I just love having this community to go to when I am worried about this stuff. I don't feel so alone!

Well, I wish I had some more answers, but it is the same song, second verse. I'm sure that most of you remember all of the testing that my poor daughter has gone through regarding these headaches. Everything always comes back normal. I just have a hard time with the diagnosis of PROBABLY being migraines. The ironic thing is that my poor girl didn't have a single headaches until her revision in 2005. She has suffered ever since then. The neurosurgeon keeps telling me that her shunt is fine and working properly. My gut keeps telling me that it is her shunt, though. And like the neurosurgeon told me one time, even if there is some intermittent malfunction going on, at what point do you decide to revise?
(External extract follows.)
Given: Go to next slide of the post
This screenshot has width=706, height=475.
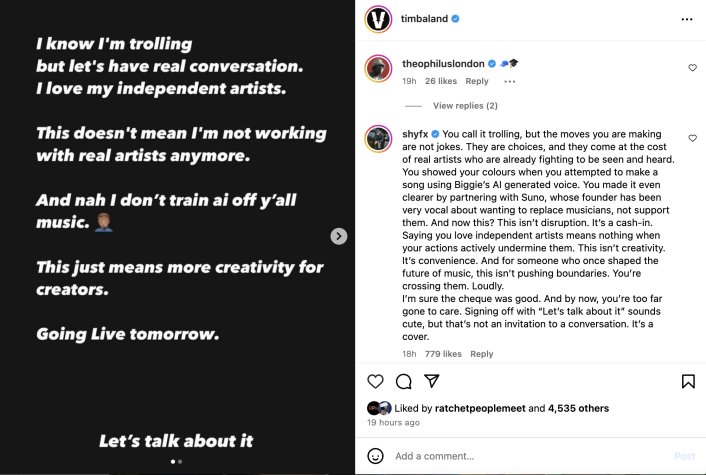Looking at the screenshot, I should pyautogui.click(x=339, y=236).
I mean, her headaches aren't daily and are pretty managable in the fact that we now know how to handle them and what works well for her. I am keeping a log, though, so I can really see if there are any changes.
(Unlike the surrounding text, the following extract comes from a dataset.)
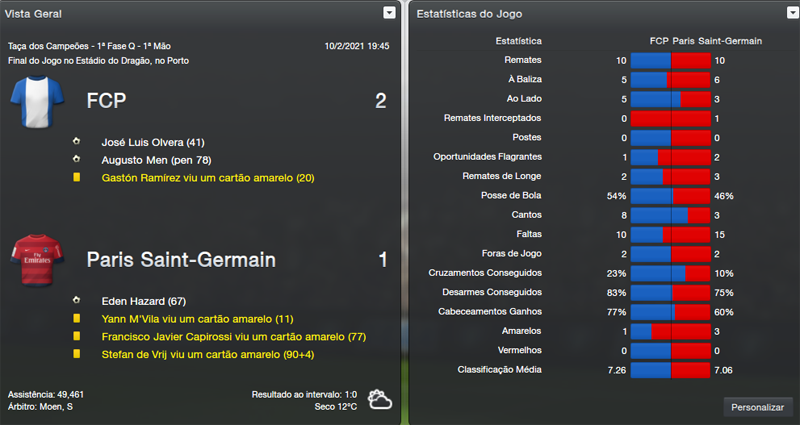The width and height of the screenshot is (800, 425).
Task: Click the cloudy weather icon
Action: tap(379, 400)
Thanks so much for all of your replies.

Brittany got a shunt put in during Kindergarten and soon afterwards, the headaches started. They weren't REALLY bad, or REALLY frequent in the beginning but that didn't make it any easier to watch my little girl suffer in pain.

Brittany's headaches never did subside from that particular shunt because it was intermittently failing. The headaches eventually increased, then came the true migraines and we were left with no choice but to go in for a revision because she got to a point where there were as many bad days as good ones. I just hate that Emily might have to have the same experience YEARS of headaches. :(

My gut keeps telling me that it is her shunt, though. And like the neurosurgeon told me one time, even if there is some intermittent malfunction going on, at what point do you decide to revise? I mean, her headaches aren't daily and are pretty managable in the fact that we now know how to handle them and what works well for her.

Deja Vu woman! Been there!!!! Looking back, with the benefit of hindsight 20/20, I can tell you I wish I had insisted we tried a revision earlier than I did. It took us 3 revisions to finally get Brittany the relief she so needed (all done within a period of just a few months) and I wish I had gotten started with the revisions earlier because there were more issues having her go through it as a teenager than we would have had if we'd done it when she was still little and in grade school.

I've learned on this forum that many people with Hydro end up having more problems when they start going through puberty (particularly the girls because there are simply more hormonal changes going on), and Brittany is not the only one who experienced this. It was during puberty that her headaches turned to migraines and the frequency and duration got totally out of hand quite quickly. I know puberty seems like it is SO far away for Emily, but trust me, the years fly by quickly, and starting it early is not all that uncommon for people who have suffered neurological damage to their brains. :rolleyes:

I so wish we could look into a crystal ball and see if little Emily's headache pattern was going to go down the same path as Brittany's did. Knowing what was in store for her, would make the decision to do something NOW, rather than later, much less confusing.

{{{{Hugs}}}} to you and Emily.

Headaches suck! poor Emily! I have had intermittent shunt malfunction too, on and off for a year before they worked it out (I, never having been properly told about hydro symptoms didn't know what was wrong all I knew was I felt awful!!) In my experience I had to have a revision because at that point I was having double vision and all sorts but I just hope you can get some relief for that gorgeous girl! the pics are soo cute :)

Well, I would say no. Hayley's NS said to me that in all of his experience, when it comes to a child who is truly sick, the mother's instinct always proved right. Every time Hayley gets her headaches, has a change in appitite, is abnormally cranky or lethargic I worry.